>> START Rows

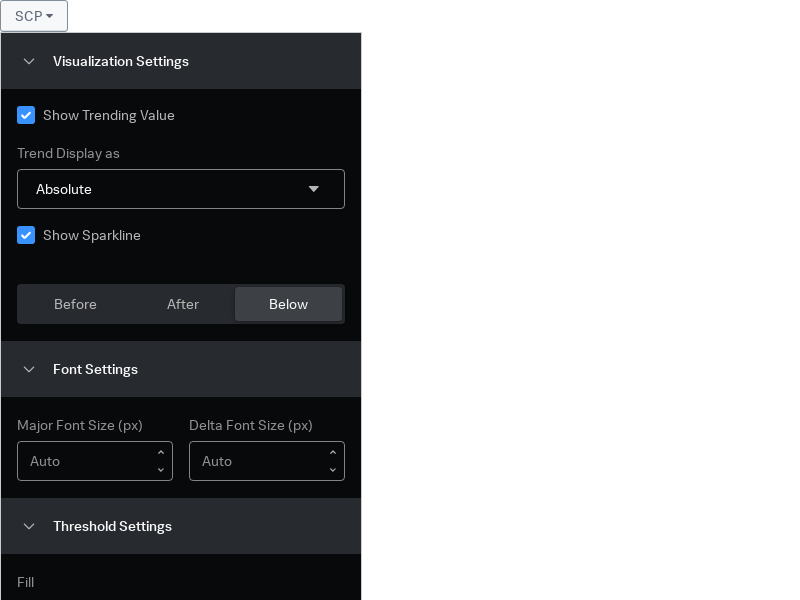Screen dimensions: 800x600
Task: Decrease Delta Font Size with down arrow
Action: click(x=332, y=469)
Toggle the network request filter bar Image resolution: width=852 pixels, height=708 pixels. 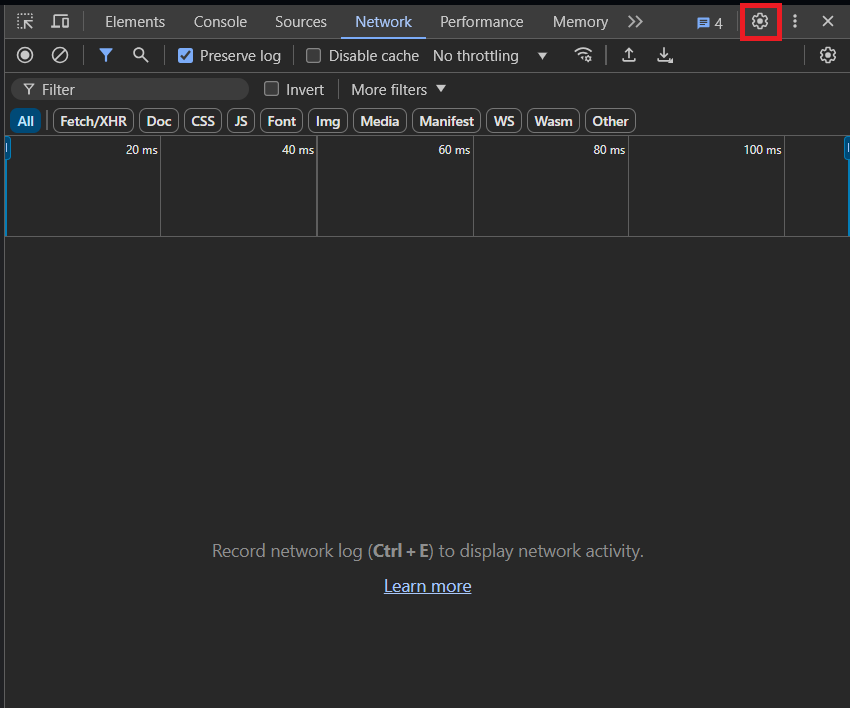105,55
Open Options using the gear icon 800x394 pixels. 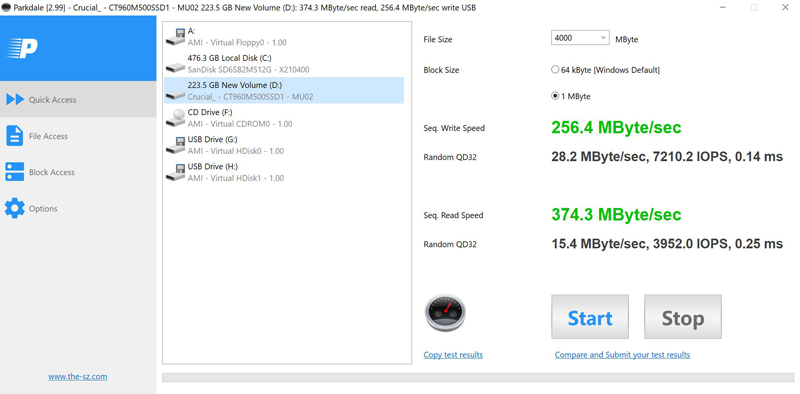coord(14,208)
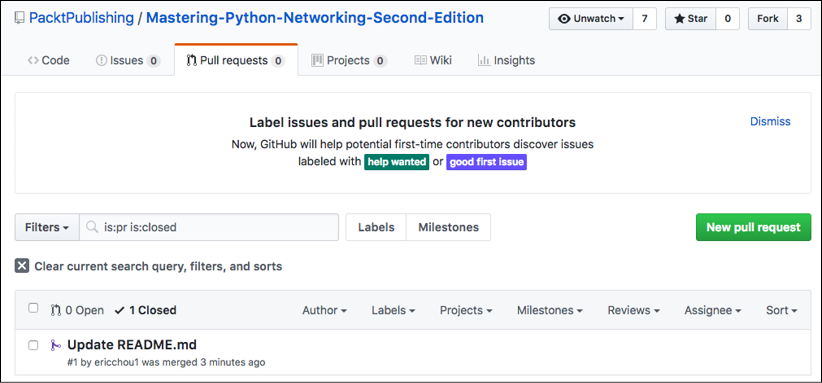This screenshot has width=822, height=383.
Task: Show the 0 Open pull requests
Action: point(77,310)
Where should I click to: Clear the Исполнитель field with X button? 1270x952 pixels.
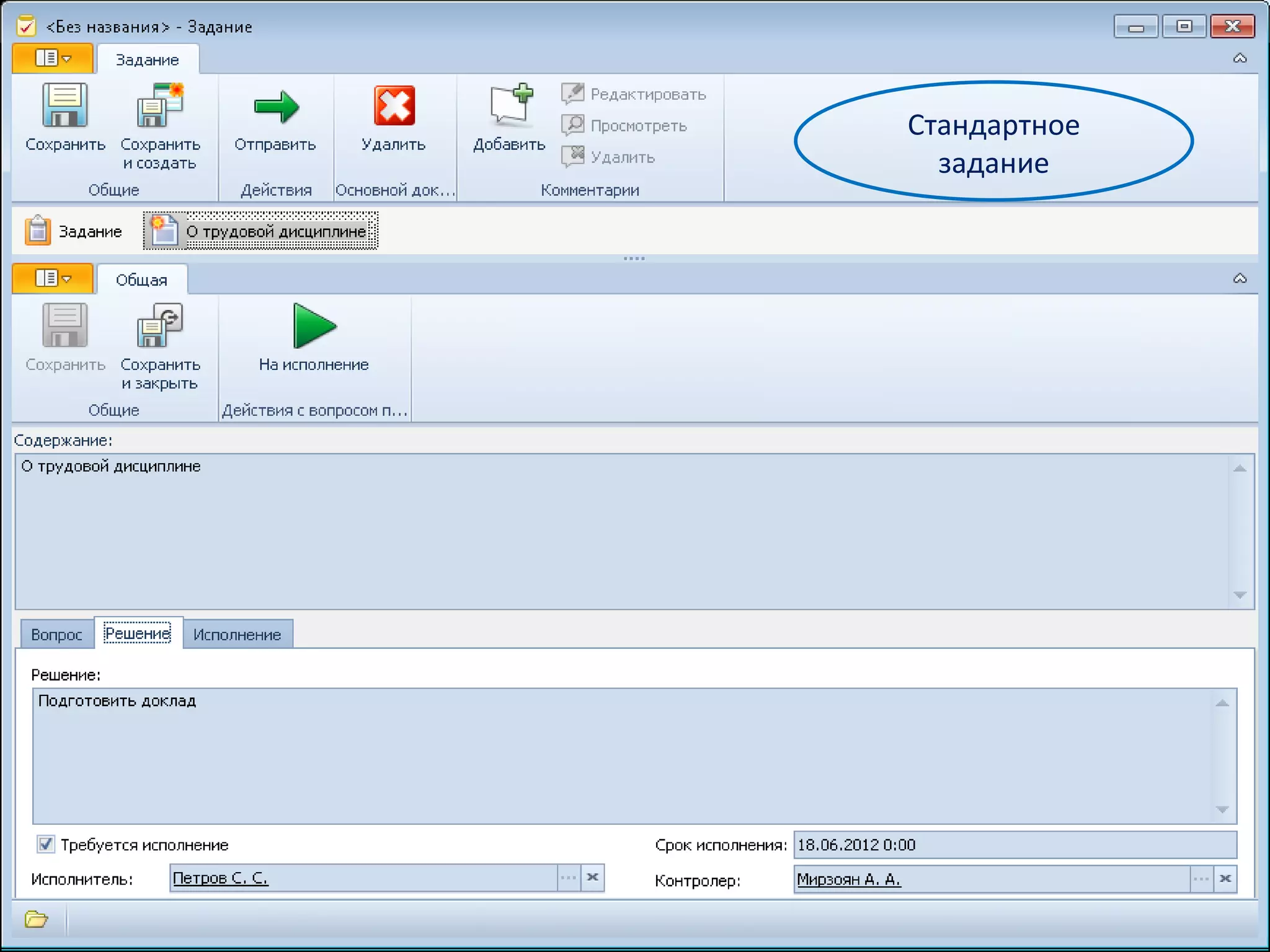pyautogui.click(x=593, y=878)

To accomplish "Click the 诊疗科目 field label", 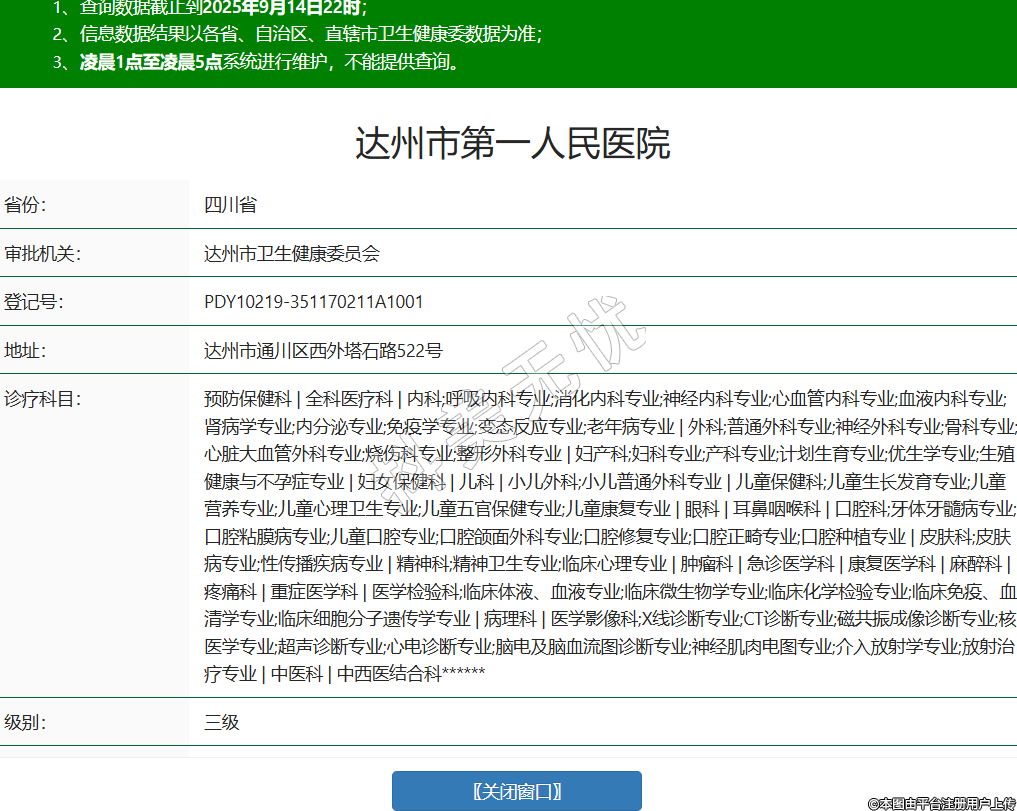I will pyautogui.click(x=42, y=398).
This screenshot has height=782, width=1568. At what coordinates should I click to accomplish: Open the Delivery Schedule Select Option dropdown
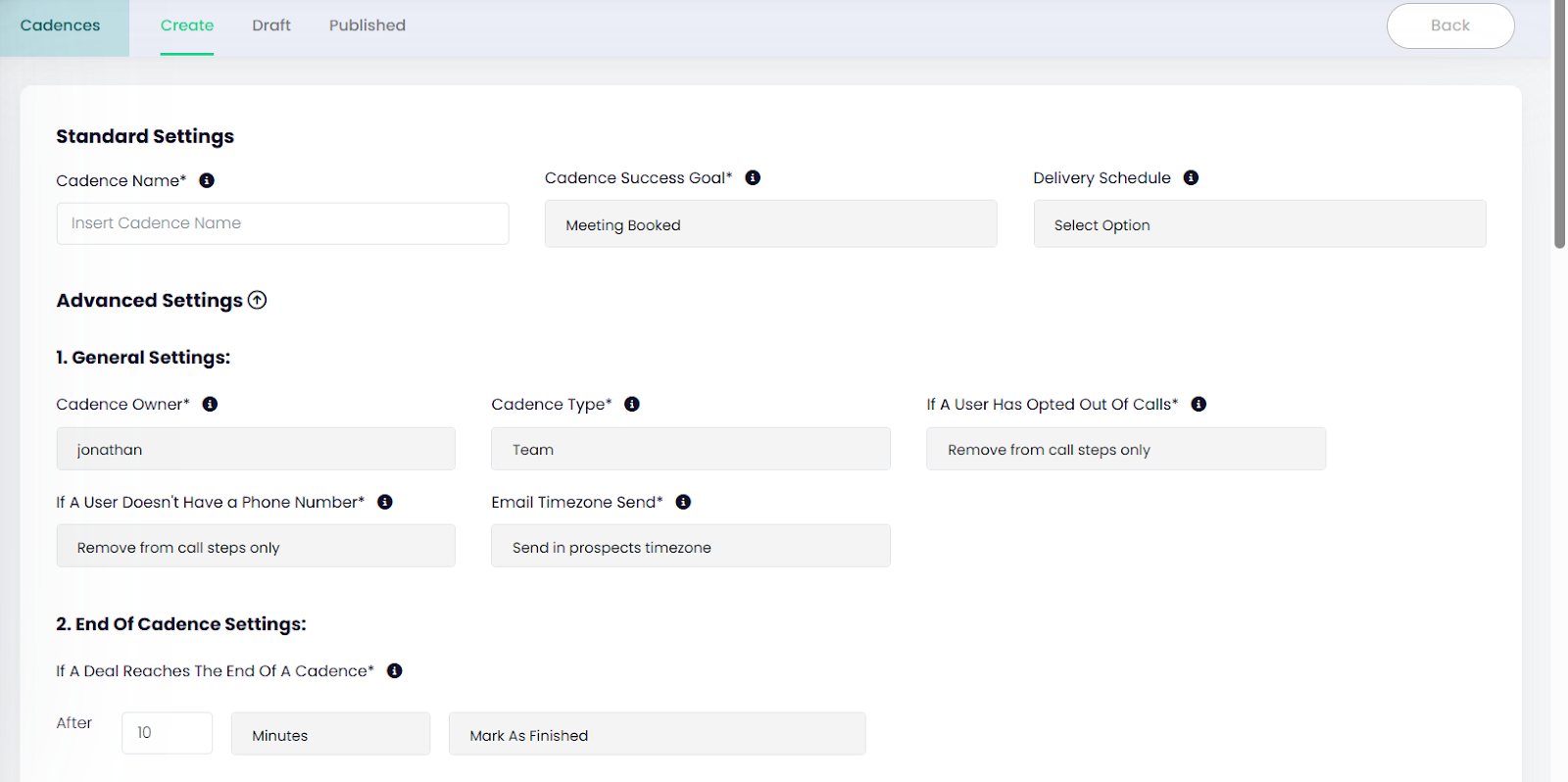1259,224
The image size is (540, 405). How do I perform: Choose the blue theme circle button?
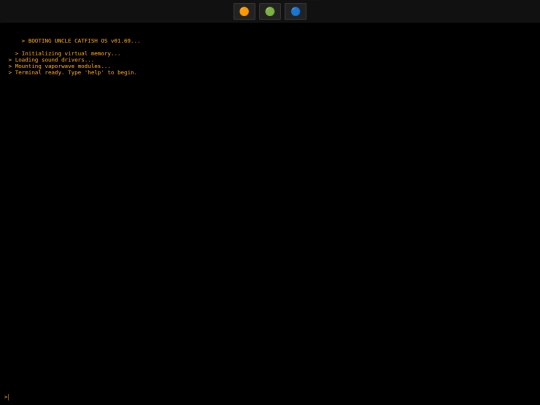tap(295, 11)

>> END Rows

# Problem statement
Starting at the line that contains "The image size" and continuing through the end of the rows, write those lines again with "blue" changed to "green" and nothing else altered. Omit the pictures.

# Full solution
The image size is (540, 405). How do I perform: Choose the green theme circle button?
tap(295, 11)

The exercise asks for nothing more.